Indian pangolin has been routinely hunted by different intrinsic gatherings every through it arrive go for a collection of purposes; especially for ethno remedial occupations. In India, some ethnic social affairs assume that scales and paws of Indian pangolin have germicide properties, and along these lines use pangolin hooks to cut air pockets or skin sore, and medications made of pangolin scales to recover wounds and aggravations (Mohapatra et al., 2015). Also, Bile of the Indian pangolins is used by a couple of gatherings in Arunachal Pradesh of India to cure the splenomegaly (Chinlampianga et al., 2013) while a few woods staying tribes in Orissa, India are known to wear rings made of Indian pangolin scales as an answer for stores/hemorrhoids (Mishra and Rout, 2009). Indian pangolin scales are also acknowledged to have nematocidal properties (Betlu, 2013).According to recent report of TRAFFIC, 2018, there are ca.6000 Indian pangolins are killed within nine years. In 2015 Madhya Pradesh, forest department enrolled n=120 offenses identified with Indian pangolin and arrest 122 individuals. Along these lines, they reveal how china move towards India to appeal of Indian pangolin scales utilized as a part of TMC. The neighborhood poacher are paid around Rs 2,000 - Rs 5,000 for a kg of pangolin scales and when scales came to in China, they cost around $2,500 a kg (or Rs 1.6 lakh).
However, in India population of Indian pangolin is declining consistently because of poaching and anthropogenic weight. As indicated by the IUCN published report, half populace of Indian pangolin vanished in the following 20 years (Mahmood et al., 2012; Baillie et al., 2014). Along these lines, their normally low birth rate (mostly one offspring a year) has additionally added to the negative population trend (Zhou et al., 2014). After the recognizing the high level of risk, the species has been recorded as an Endangered’ (EN) species by the IUCN (Baillie et al., 2014). In India, it is recorded under 'Near Threatened' (NT) category of the National Red List of India (Weerakoon, 2012), it is likewise incorporated into the ‘Schedule I’ of the Indian Wildlife (Protection) Act 1972. Recently, Indian pangolin species have been incorporated into ‘Appendix I’ section I' of the Convention on International Trade in Endangered Species of Wild Fauna and Flora, where overall trading for business reasons recorded species is totally confined (CITES 2016).

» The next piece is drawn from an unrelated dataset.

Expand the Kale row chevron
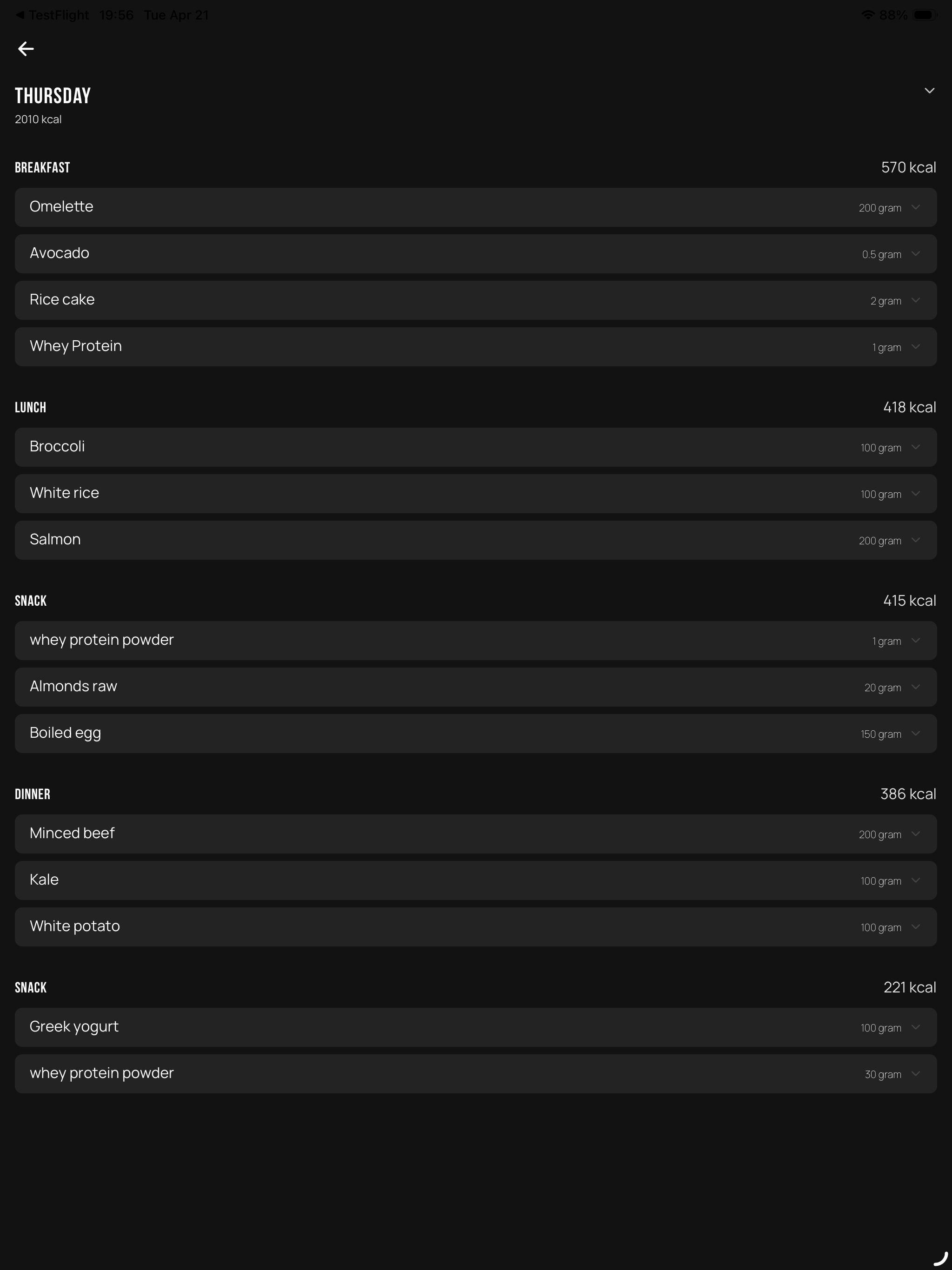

Notwithstanding legislative protection, poaching and trade in pangolin body parts continues to occur in India, which is having a seemingly harmful effect on pangolin populations there. Therefore, we propose that a series of additional measures are needed in order to relieve exploitative pressure on pangolins in India and to ensure the conservation of the species. These include continuing to raise awareness of the extent of the trade and the conservation predicament of pangolins with enforcement agencies and other stakeholders, tribal communities and members of the public, in order to generate support for and catalyse conservation action. However it is only through a multi-faceted approach which encompasses all these elements that the exploitative threat to pangolins in India can be reduced, and their long-term conservation secured.